Saving AWS Costs While Your Developers Sleep: Project Ambien

By: DJ Spatoulas

Published: 6 Jun 2022
Last Updated: 12 Aug 2022

KnowBe4 Engineering heavily uses On-Demand environments for quick iterations on native cloud-based products and services. It is typical for some of our senior engineers to maintain multiple environments at the same time, to isolate the development and testing of different projects that are in progress at the same time. Unfortunately, the cost of the infrastructure resources needed to power some of these environments can add up quickly if not properly monitored and constantly adjusted over time.

Although many of our engineering teams have adopted serverless architectures and patterns for new projects, we still maintain a variety of container-based systems and workloads that run in Fargate and need to be "On-Demandable" in order to properly fulfill the desired experience for our engineers at KnowBe4. Once we had a number of ECS and Fargate based services running in On-Demand environments, we identified a major opportunity to reduce infrastructure costs. If we could figure out a way to control the state (on/off) of the services for each an On-Demand, we could significantly reduce our total infrastructure spend by preventing the services from running outside business hours when no one was going to use them.

Off-the-Shelf Solutions

Previously, we had used the EC2 Scheduler in another project to manage EC2 hosts, but it did not support ECS/Fargate infrastructure. After looking into the AWS Instance Scheduler, we noticed the addition of RDS support but the new tool from AWS still did not support container-based workloads. There were no open source or AWS solutions available that would enable us to follow the best practice of only paying for containers we were using, so we needed to build something internally to solve the problem. We decided to use a light-weight tagging approach, similar to the ones featured in the AWS implementations mentioned above due to the positive feedback from the community in the AWS support forums.

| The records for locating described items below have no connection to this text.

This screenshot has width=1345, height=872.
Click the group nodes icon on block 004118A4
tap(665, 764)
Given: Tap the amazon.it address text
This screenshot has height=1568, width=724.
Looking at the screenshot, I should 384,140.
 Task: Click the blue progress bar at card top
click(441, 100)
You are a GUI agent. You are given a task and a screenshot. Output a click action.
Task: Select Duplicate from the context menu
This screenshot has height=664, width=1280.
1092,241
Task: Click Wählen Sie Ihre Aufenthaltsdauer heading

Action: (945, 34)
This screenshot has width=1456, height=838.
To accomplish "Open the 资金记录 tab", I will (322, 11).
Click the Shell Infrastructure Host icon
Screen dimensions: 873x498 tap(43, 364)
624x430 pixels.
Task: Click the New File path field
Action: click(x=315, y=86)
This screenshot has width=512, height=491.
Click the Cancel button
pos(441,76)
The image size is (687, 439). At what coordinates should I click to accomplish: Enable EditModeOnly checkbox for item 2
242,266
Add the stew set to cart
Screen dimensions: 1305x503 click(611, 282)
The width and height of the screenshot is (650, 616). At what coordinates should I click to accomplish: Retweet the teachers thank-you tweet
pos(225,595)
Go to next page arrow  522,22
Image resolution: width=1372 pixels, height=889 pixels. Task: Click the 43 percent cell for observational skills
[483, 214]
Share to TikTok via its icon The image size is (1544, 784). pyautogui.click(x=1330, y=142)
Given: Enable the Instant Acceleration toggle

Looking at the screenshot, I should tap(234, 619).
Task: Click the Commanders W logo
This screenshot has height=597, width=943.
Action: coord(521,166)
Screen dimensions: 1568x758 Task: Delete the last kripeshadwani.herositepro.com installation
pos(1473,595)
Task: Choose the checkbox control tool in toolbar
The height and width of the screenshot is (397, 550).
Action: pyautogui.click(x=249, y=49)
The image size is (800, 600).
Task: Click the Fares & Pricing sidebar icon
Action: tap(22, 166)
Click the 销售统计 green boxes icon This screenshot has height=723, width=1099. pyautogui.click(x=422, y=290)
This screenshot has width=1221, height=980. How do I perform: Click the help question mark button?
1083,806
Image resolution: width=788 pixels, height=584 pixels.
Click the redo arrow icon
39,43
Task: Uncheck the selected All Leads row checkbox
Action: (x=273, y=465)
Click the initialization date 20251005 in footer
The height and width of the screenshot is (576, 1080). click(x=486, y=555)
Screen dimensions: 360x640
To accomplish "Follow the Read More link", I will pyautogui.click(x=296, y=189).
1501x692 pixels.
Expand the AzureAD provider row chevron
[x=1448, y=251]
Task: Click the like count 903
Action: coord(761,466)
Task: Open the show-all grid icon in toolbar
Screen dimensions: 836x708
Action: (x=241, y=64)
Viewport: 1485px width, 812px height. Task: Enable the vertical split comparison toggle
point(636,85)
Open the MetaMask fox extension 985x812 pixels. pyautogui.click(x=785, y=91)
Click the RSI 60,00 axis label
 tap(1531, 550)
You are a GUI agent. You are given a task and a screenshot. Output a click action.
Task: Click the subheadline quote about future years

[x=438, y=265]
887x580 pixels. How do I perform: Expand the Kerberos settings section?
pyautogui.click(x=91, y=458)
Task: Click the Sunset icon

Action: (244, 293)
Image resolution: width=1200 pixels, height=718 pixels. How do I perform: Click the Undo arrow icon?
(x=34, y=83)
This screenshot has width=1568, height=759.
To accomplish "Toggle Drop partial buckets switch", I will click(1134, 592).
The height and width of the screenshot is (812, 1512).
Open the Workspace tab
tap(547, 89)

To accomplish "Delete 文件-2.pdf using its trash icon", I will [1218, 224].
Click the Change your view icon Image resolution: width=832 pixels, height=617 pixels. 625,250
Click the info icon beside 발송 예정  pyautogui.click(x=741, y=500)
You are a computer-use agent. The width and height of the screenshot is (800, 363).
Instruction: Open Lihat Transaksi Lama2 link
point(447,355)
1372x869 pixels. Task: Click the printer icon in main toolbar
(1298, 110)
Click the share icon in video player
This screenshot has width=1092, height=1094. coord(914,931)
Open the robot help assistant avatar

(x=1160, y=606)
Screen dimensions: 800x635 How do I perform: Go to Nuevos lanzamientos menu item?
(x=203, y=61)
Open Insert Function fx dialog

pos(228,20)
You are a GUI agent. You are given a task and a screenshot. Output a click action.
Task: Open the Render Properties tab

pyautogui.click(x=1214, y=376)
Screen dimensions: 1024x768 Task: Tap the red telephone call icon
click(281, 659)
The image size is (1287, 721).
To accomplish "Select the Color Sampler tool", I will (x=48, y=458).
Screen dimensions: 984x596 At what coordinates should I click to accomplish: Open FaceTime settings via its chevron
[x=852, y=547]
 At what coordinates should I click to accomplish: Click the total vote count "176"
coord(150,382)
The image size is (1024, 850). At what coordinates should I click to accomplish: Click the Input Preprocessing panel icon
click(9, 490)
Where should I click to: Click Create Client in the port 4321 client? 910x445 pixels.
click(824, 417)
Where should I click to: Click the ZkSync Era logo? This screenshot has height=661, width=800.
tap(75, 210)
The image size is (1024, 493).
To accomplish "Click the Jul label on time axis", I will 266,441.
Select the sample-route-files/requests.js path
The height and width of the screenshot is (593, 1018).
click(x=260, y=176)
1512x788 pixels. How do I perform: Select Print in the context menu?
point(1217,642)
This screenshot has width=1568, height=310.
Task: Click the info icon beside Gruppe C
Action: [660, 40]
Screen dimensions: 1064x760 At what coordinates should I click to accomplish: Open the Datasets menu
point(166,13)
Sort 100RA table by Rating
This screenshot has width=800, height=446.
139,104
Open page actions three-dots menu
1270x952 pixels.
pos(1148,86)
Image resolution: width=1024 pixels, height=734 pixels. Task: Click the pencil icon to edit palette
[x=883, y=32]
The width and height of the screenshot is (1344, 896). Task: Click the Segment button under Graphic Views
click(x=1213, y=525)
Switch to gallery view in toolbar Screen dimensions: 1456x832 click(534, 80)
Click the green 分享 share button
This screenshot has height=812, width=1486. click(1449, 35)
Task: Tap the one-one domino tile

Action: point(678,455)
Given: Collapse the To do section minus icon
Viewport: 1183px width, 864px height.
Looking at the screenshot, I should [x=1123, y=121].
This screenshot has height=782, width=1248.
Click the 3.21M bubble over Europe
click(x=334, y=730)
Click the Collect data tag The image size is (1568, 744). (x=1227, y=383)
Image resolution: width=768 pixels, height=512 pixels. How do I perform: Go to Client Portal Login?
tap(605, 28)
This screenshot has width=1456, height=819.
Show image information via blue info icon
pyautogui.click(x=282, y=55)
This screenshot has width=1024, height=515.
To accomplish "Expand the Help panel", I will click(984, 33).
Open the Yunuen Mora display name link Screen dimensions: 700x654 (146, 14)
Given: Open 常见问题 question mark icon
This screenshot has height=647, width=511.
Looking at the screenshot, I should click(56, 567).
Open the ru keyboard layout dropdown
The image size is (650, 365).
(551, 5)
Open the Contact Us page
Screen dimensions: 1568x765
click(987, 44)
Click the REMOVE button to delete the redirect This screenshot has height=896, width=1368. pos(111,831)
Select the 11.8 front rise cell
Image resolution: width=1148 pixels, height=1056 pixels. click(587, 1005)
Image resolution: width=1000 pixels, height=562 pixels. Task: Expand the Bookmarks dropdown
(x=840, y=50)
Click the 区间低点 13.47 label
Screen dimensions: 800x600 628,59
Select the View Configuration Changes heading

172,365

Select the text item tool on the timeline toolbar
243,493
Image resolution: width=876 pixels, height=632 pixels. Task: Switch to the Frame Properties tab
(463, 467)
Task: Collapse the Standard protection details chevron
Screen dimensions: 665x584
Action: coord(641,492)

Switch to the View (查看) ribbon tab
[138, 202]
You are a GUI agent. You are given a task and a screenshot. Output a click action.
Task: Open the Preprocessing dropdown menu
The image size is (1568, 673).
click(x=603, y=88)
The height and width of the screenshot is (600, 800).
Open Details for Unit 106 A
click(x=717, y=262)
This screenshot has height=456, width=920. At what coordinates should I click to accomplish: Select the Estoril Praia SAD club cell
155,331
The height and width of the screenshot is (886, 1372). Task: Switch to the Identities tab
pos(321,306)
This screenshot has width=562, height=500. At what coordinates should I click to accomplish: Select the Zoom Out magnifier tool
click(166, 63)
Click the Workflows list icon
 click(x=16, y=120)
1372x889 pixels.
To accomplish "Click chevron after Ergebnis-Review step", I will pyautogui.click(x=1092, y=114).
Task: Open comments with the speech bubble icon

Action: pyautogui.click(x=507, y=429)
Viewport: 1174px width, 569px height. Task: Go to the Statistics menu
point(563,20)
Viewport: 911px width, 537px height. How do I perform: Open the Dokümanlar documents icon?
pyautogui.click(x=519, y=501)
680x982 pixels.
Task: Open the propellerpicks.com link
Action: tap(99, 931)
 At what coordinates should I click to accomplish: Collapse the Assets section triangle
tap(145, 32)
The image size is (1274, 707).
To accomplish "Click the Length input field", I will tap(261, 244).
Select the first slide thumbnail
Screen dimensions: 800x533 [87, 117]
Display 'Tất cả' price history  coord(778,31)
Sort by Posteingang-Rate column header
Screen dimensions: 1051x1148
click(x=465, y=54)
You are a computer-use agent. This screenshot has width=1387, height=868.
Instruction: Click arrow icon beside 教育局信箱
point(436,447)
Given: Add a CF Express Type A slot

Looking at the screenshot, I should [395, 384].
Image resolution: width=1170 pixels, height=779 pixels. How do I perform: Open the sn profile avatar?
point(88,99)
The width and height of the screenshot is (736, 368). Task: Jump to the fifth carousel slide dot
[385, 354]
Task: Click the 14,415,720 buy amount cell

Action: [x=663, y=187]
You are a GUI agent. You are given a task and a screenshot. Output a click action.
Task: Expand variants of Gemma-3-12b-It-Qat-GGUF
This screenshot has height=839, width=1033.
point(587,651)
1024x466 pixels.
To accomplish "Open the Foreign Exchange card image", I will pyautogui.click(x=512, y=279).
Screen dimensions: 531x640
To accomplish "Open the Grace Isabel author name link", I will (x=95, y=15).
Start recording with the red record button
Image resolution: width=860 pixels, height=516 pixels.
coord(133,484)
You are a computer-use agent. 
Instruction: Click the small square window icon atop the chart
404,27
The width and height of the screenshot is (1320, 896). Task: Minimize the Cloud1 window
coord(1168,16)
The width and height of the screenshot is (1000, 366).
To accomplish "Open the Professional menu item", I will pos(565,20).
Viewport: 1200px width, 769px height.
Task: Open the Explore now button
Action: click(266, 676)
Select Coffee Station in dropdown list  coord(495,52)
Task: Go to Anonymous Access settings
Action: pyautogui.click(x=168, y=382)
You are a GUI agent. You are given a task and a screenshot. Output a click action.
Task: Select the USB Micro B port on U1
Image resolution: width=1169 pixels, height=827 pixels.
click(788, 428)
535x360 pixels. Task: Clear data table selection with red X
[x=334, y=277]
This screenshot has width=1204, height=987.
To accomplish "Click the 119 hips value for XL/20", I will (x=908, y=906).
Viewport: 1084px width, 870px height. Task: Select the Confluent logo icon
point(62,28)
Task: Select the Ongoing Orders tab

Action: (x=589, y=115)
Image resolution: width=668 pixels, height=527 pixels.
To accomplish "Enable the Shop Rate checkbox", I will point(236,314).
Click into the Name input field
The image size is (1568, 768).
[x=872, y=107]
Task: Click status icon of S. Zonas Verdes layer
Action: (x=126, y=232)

The Decision to Build Our Own

After digging into the solution overview and some examples of how the system works, the Platform Engineering team at KnowBe4 designed a system to start and stop the services running in an On-Demand environment based on a schedule defined by its owner during the creation of the environment. Ideally, the On-Demand service would default to only run the services during business hours unless explicitly changed by one of the environment's maintainers. We predicted that it would be helpful to allow our engineers to avoid having their environments turn off during sensitive times in their development workflows; however, we definitely underestimated the difficulty of "putting web services to sleep" and "waking them up" reliably and at scale.

Due to the nature of microservices architecture, an On-Demand environment is composed of one or more services running in the same environment; consequently, the larger, more complex environments could contain over 10+ services, which meant we needed to avoid increasing the operational overhead on our engineers managing the environments as much as possible. The goal of the Ambien project was to add a scheduling widget to the "Create an On-Demand" form that would allow users to set the scheduled hours of operation for their non-production environments, optimizing our infrastructure spend in a way tha minimized the impact on our users.

The Platform Engineering team at KnowBe4 designed a system, code-named "Ambien", that would be responsible for reading the operational schedule of each active environment, and would start and stop the AWS resources in the environments based on the schedule declared by the owner of the environment. Our implementation features the use of two lambda functions, which act as single-purpose microservices within the Ambien system.

Our Solution

Our design required the provisioning functionality of the On-Demand service to record the schedule details on each of the On-Demand infrastructure resources using a specific set of tags and a specific format for the values of the Ambien-related tags.

  • schedule - The start and end time of the On-Demand environment.
  • scheduleOverride - Do not turn off the On-Demand. Resume normal schedule after value has expired.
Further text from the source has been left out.